◆ Énoncé écrit 1: Remplacez « inédits » par « jamais publiés » en reprenant le passage du texte sur Karl Polanyi qui va de « La parution des » à « et Jérôme Maucourant*. ».

--- Texte cité ---

Les idéologies économiques en procès

La parution des « Essais » de Karl Polanyi est l’occasion de découvrir des textes inédits en français de l’économiste, porteurs d’une critique de la société de marché. L’analyse de Jean-Louis Laville et Jérôme Maucourant*.

Thierry Brun  • 25 septembre 2008 abonné·es

Comment expliquez-vous le regain d’intérêt pour l’auteur de « la Grande Transformation » ?

Jean-Louis Laville : L’importance grandissante de Karl Polanyi, dont atteste l’augmentation régulière des références le concernant dans différentes parties du monde, est indéniable. Elle tient à ce qu’il apparaît comme un penseur du socialisme démocratique dans une période où la gauche s’interroge sur son identité et sur son projet.

--- Données fournies ---

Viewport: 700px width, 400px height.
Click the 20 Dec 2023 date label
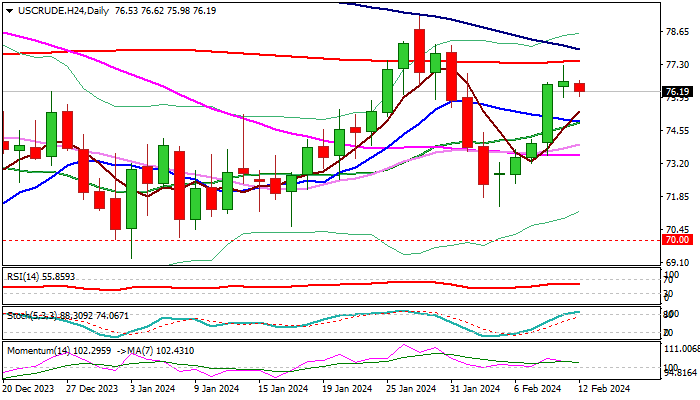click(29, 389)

---
--- Données fournies ---

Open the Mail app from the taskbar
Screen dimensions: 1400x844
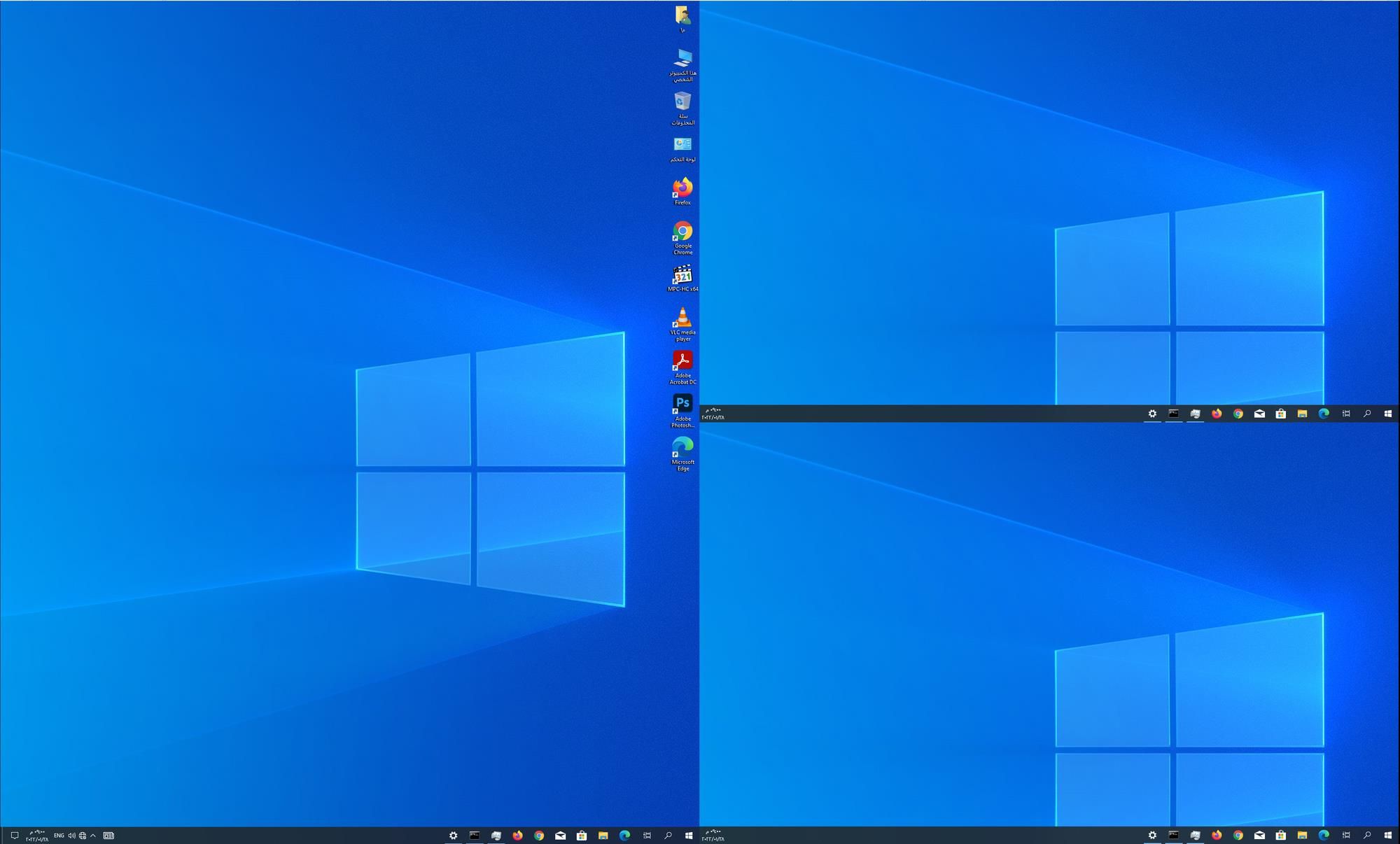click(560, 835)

---

◆ Énoncé écrit 2: Reproduisez telles quelles, parmi les rangées, les lignes allant de celle qui contient « Open the Mail app from the taskbar » à celle qui contient « click(560, 835) », toutes deux comprises, en laissant les images de côté.

◆ Réponse écrite 1:
La parution des « Essais » de Karl Polanyi est l’occasion de découvrir des textes jamais publiés en français de l’économiste, porteurs d’une critique de la société de marché. L’analyse de Jean-Louis Laville et Jérôme Maucourant*.

◆ Réponse écrite 2:
Open the Mail app from the taskbar
Screen dimensions: 1400x844
click(560, 835)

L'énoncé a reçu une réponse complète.